▸ **演習の指示**
1) 広島の没収試合に関する記事のうち、「しかし、この試合で新天地デビ」から「セカンドレグは1−1で終了し、ベスト4進出を逃している。」までの部分を一字一句違えずに書き写してください。
2) 広島の没収試合に関する記事の内容を、二文で要約してください。
::: 出典
広島、ACL2没収試合に関して4つの原因と再発防止策を発表…準々決勝参加報酬は半額が支払われず
2025年3月21日(金)15時8分 サッカーキング
広島がACL2没収試合についての概要と再発防止策を発表
2024−25シーズンより新設されたACL2に参戦した広島は、リーグステージを5勝1敗という成績で終えると、、ラウンド16ではナムディンFC(ベトナム)を2戦合計7−0で撃破。ライオン・シティ・セーラーズ(シンガポール)との顔合わせとなった準々決勝では、本拠地『エディオンピースウイング広島』で行われたファーストレグを6−1で制し、ベスト4進出に王手をかけたかに思われた。
しかし、この試合で新天地デビューを飾り、投入直後にはネットを揺らしたフランス人FWヴァレール・ジェルマンについて、広島加入以前の昨年2月に科された出場停止処分を消化していなかったことが判明。アジアサッカー連盟(AFC)はファーストレグを没収試合とし、ライオン・シティ・セーラーズの3−0での勝利扱いとすることを発表した。大逆転を目指して敵地に乗り込んだ広島だったが、セカンドレグは1−1で終了し、ベスト4進出を逃している。
::::::
::: データ抜粋
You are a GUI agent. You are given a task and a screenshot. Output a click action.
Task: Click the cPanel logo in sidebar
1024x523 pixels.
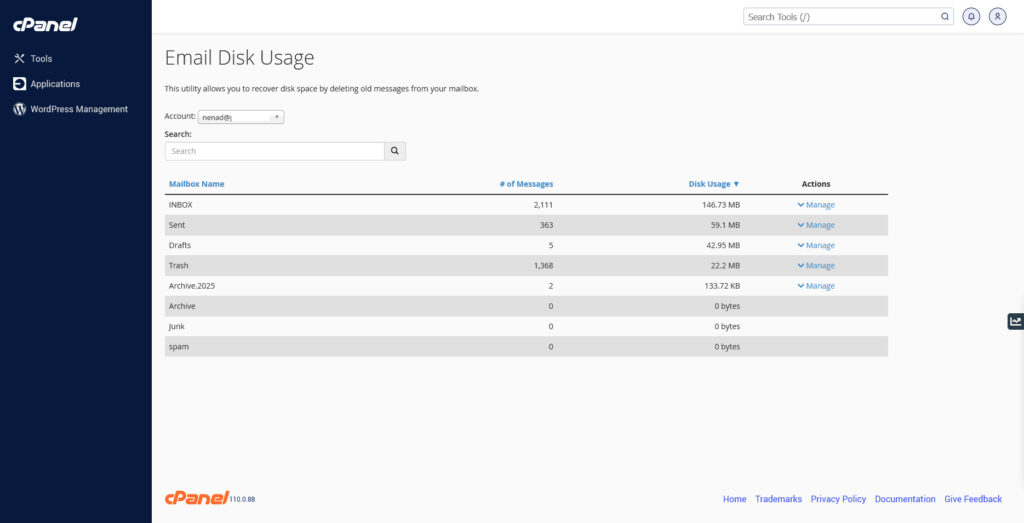[x=45, y=24]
::::::
▸ **課題別解答**
1)
しかし、この試合で新天地デビューを飾り、投入直後にはネットを揺らしたフランス人FWヴァレール・ジェルマンについて、広島加入以前の昨年2月に科された出場停止処分を消化していなかったことが判明。アジアサッカー連盟(AFC)はファーストレグを没収試合とし、ライオン・シティ・セーラーズの3−0での勝利扱いとすることを発表した。大逆転を目指して敵地に乗り込んだ広島だったが、セカンドレグは1−1で終了し、ベスト4進出を逃している。

2) ACL2に参戦した広島は、準々決勝ファーストレグでライオン・シティ・セーラーズに6−1で勝利しましたが、この試合に出場したヴァレール・ジェルマンが、広島加入以前に科された出場停止処分を消化していなかったことが判明しました。AFCはこの試合を没収試合としてライオン・シティ・セーラーズの3−0での勝利扱いとし、広島はセカンドレグを1−1で終えてベスト4進出を逃しました。